_Information shown_

=== Begin Enclosure ===

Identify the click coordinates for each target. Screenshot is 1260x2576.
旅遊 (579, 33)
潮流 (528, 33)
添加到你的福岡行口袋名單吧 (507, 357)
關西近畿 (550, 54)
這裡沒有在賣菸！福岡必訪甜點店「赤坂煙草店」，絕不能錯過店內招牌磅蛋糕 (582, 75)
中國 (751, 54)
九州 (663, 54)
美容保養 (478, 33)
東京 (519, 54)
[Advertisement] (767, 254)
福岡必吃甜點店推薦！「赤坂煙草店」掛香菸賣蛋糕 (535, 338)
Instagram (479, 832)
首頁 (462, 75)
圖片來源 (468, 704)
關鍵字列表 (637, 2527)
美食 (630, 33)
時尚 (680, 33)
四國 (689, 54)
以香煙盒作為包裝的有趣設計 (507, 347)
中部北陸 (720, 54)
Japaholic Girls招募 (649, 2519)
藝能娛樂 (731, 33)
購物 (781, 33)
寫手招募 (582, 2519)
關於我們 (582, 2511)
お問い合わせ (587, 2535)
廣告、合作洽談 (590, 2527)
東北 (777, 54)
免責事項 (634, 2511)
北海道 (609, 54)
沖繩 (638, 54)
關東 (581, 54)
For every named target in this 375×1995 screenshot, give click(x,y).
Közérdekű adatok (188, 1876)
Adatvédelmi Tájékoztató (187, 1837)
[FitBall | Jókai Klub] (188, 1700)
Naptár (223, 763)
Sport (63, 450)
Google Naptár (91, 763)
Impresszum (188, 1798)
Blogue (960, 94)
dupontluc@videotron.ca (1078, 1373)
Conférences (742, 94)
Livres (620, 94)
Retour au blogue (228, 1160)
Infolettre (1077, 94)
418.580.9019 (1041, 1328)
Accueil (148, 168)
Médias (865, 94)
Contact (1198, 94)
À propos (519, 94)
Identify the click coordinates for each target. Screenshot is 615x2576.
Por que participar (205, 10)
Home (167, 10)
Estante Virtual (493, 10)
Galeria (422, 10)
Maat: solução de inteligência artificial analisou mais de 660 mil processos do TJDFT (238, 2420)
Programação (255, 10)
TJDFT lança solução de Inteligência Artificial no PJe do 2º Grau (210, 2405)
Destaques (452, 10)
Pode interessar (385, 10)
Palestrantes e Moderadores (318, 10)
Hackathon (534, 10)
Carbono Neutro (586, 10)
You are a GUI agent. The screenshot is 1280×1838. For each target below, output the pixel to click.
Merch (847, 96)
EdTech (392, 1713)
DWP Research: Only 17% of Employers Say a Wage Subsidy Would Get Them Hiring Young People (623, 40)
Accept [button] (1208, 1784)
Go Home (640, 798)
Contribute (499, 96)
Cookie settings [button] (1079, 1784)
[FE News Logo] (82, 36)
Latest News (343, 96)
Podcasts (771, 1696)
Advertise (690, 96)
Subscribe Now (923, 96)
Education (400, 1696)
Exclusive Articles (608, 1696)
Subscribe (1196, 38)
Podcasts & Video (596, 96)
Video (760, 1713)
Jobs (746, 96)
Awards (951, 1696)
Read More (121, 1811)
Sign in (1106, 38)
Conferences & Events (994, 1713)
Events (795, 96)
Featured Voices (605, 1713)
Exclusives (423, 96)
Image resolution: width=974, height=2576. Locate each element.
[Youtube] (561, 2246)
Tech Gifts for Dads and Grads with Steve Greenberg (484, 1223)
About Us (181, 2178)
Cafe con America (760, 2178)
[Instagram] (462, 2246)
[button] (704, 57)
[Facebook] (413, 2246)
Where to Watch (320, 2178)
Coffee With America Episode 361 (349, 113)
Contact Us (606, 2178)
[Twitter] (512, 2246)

=== End Enclosure ===

_Task item_
Produce an exact copy of the entries above.

_Answer to this exercise_
Identify the click coordinates for each target. Screenshot is 1260x2576.
旅遊 (579, 33)
潮流 (528, 33)
添加到你的福岡行口袋名單吧 (507, 357)
關西近畿 (550, 54)
這裡沒有在賣菸！福岡必訪甜點店「赤坂煙草店」，絕不能錯過店內招牌磅蛋糕 (582, 75)
中國 (751, 54)
九州 (663, 54)
美容保養 (478, 33)
東京 (519, 54)
[Advertisement] (767, 254)
福岡必吃甜點店推薦！「赤坂煙草店」掛香菸賣蛋糕 (535, 338)
Instagram (479, 832)
首頁 (462, 75)
圖片來源 (468, 704)
關鍵字列表 (637, 2527)
美食 (630, 33)
時尚 (680, 33)
四國 (689, 54)
以香煙盒作為包裝的有趣設計 (507, 347)
中部北陸 (720, 54)
Japaholic Girls招募 (649, 2519)
藝能娛樂 (731, 33)
購物 (781, 33)
寫手招募 (582, 2519)
關於我們 (582, 2511)
お問い合わせ (587, 2535)
廣告、合作洽談 (590, 2527)
東北 (777, 54)
免責事項 (634, 2511)
北海道 (609, 54)
沖繩 (638, 54)
關東 (581, 54)
For every named target in this 375×1995 screenshot, give click(x,y).
Közérdekű adatok (188, 1876)
Adatvédelmi Tájékoztató (187, 1837)
[FitBall | Jókai Klub] (188, 1700)
Naptár (223, 763)
Sport (63, 450)
Google Naptár (91, 763)
Impresszum (188, 1798)
Blogue (960, 94)
dupontluc@videotron.ca (1078, 1373)
Conférences (742, 94)
Livres (620, 94)
Retour au blogue (228, 1160)
Infolettre (1077, 94)
418.580.9019 (1041, 1328)
Accueil (148, 168)
Médias (865, 94)
Contact (1198, 94)
À propos (519, 94)
Identify the click coordinates for each target. Screenshot is 615x2576.
Por que participar (205, 10)
Home (167, 10)
Estante Virtual (493, 10)
Galeria (422, 10)
Maat: solução de inteligência artificial analisou mais de 660 mil processos do TJDFT (238, 2420)
Programação (255, 10)
TJDFT lança solução de Inteligência Artificial no PJe do 2º Grau (210, 2405)
Destaques (452, 10)
Pode interessar (385, 10)
Palestrantes e Moderadores (318, 10)
Hackathon (534, 10)
Carbono Neutro (586, 10)
You are a GUI agent. The screenshot is 1280×1838. For each target below, output the pixel to click.
Merch (847, 96)
EdTech (392, 1713)
DWP Research: Only 17% of Employers Say a Wage Subsidy Would Get Them Hiring Young People (623, 40)
Accept [button] (1208, 1784)
Go Home (640, 798)
Contribute (499, 96)
Cookie settings [button] (1079, 1784)
[FE News Logo] (82, 36)
Latest News (343, 96)
Podcasts (771, 1696)
Advertise (690, 96)
Subscribe Now (923, 96)
Education (400, 1696)
Exclusive Articles (608, 1696)
Subscribe (1196, 38)
Podcasts & Video (596, 96)
Video (760, 1713)
Jobs (746, 96)
Awards (951, 1696)
Read More (121, 1811)
Sign in (1106, 38)
Conferences & Events (994, 1713)
Events (795, 96)
Featured Voices (605, 1713)
Exclusives (423, 96)
Image resolution: width=974, height=2576. Locate each element.
[Youtube] (561, 2246)
Tech Gifts for Dads and Grads with Steve Greenberg (484, 1223)
About Us (181, 2178)
Cafe con America (760, 2178)
[Instagram] (462, 2246)
[button] (704, 57)
[Facebook] (413, 2246)
Where to Watch (320, 2178)
Coffee With America Episode 361 (349, 113)
Contact Us (606, 2178)
[Twitter] (512, 2246)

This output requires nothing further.